「マクナマラ元国防長官の告白」という副題をもつ本年度のアカデミー賞長編ドキュメンタリー賞受賞作が、「華氏911」と同時期に公開されていた。ベトナム戦争当時の米国防長官ロバート・マクナマラが、彼が関与した第2次世界大戦以降の戦争を回顧するというテーマの映画である。

 マクナマラは95年に回顧録を発表したが、その後かつての敵であったベトナム側当局者との対話を重ね、回顧録で提起した「あの戦争は誤りではなかったか」という問題意識をより深める作業を行った。映画はこの作業の延長線上にあるものだ。

 対話の成果の方は、「果てしなき論争」(共同通信社)と題された700頁をこえる大部の著作にまとめられている。アメリカがベトナムに関与する最大の政治的理由であったドミノ理論は杞憂であった。北爆開始のきっかけとなったトンキン湾事件がアメリカ側の誤認によるものであっただけでなく、戦争をエスカレートさせた多くの事件の真相も、当時双方が認識していたものとは大きく違うものであった。あの戦争は避けられるものだったというのが、対話を通じての結論だったのである。

 ベトナム戦争化がいわれるイラクの場合はどうであろうか。マクナマラは戦争が終わって30年後に真実を知ったが、今回の戦争を始めた最大の理由である大量破壊兵器がイラクのどこを探しても存在しないことは、もはや公知の事実である。
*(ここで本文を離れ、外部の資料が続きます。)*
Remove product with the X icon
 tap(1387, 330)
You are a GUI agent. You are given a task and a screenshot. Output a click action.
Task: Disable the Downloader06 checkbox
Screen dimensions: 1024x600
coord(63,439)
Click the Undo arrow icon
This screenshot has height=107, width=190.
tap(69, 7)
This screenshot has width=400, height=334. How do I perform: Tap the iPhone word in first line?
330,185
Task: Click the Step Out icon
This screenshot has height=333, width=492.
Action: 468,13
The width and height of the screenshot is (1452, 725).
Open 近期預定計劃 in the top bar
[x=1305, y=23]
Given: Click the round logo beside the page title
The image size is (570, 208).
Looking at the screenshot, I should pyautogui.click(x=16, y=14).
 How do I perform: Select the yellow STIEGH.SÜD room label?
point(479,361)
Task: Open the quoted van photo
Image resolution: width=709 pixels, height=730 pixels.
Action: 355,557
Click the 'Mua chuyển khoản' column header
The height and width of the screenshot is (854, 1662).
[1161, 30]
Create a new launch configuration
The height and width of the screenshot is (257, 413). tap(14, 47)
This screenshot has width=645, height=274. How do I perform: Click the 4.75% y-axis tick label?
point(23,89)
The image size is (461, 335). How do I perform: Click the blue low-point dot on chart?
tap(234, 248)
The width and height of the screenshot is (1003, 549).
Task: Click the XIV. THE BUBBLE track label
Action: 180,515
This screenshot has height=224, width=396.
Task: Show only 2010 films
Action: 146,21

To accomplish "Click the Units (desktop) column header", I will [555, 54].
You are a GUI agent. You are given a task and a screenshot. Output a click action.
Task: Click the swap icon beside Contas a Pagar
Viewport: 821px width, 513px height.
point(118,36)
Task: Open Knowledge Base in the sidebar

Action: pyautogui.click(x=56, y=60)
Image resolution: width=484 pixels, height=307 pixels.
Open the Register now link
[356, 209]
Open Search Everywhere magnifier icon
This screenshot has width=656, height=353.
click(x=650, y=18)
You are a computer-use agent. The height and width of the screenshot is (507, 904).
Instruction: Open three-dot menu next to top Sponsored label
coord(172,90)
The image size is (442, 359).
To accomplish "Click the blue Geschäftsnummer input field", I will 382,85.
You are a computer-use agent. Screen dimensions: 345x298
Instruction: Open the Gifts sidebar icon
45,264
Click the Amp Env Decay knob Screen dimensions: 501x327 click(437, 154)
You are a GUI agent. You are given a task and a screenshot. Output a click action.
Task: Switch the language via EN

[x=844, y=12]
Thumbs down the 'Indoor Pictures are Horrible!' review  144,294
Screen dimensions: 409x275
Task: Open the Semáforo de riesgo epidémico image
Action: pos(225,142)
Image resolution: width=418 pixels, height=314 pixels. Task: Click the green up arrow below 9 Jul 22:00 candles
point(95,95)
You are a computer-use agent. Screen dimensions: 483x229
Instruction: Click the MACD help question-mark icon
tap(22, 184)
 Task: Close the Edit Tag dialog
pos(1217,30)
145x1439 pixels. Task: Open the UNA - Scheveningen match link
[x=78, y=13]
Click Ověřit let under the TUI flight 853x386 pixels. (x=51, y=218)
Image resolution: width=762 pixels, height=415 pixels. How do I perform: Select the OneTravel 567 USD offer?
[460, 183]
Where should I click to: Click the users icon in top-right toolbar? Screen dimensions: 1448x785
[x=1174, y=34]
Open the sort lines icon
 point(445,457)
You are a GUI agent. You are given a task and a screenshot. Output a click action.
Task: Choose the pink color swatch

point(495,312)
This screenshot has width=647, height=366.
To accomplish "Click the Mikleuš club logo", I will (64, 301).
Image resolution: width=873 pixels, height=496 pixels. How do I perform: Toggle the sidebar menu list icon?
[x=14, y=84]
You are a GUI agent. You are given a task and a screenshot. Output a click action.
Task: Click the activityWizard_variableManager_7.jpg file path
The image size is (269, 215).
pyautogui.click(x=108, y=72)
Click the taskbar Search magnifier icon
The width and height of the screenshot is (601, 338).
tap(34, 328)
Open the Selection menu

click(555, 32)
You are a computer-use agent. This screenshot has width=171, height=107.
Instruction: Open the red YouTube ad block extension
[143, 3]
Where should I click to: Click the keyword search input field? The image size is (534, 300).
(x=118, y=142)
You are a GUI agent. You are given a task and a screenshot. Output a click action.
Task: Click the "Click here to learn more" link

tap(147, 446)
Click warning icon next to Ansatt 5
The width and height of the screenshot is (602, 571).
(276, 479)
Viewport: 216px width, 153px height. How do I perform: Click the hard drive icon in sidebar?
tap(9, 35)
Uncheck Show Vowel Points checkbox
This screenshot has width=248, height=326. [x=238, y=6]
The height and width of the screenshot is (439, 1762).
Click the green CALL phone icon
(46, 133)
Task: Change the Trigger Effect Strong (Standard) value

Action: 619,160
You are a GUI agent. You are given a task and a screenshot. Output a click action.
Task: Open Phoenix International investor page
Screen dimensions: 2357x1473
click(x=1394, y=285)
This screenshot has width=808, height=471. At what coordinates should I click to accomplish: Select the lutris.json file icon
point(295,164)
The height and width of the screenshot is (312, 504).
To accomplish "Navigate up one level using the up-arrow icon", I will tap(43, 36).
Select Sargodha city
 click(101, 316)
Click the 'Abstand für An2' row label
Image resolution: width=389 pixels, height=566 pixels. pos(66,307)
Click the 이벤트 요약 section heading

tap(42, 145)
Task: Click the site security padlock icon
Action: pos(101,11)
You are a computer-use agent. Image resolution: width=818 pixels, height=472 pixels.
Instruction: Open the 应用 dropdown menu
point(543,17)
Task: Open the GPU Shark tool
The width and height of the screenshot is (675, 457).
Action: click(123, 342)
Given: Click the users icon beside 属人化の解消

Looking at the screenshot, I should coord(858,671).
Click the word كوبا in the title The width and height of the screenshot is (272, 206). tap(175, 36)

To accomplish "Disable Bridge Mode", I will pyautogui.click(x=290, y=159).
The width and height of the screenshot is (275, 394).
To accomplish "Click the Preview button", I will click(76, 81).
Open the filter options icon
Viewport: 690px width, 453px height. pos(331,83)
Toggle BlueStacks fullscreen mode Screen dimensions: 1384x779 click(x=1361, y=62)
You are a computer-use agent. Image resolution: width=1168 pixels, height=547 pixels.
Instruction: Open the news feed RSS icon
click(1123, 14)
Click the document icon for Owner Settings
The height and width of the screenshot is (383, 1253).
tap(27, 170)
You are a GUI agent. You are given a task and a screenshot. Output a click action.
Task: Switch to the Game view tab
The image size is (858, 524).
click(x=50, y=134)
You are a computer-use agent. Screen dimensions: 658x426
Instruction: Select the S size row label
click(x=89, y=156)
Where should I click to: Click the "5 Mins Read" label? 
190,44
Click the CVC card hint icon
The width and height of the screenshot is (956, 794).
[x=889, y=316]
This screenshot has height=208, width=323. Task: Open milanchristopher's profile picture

それなのに、アメリカはなぜ戦争を止められないのか。戦争が始まって以来絶えることのないイラク人の死は、とりわけ無辜の市民の死は、いかなる理由によっても正当化されない。明らかに違法で大義のない戦争を始めた者達は、果たして何年か後に、ベトナム戦争での歴史の教訓を活かすことができずにイラクとの戦争に突入したのはなぜだったのかという回顧と反省を繰り返すのだろうか。それではあまりに遅すぎるのではないか。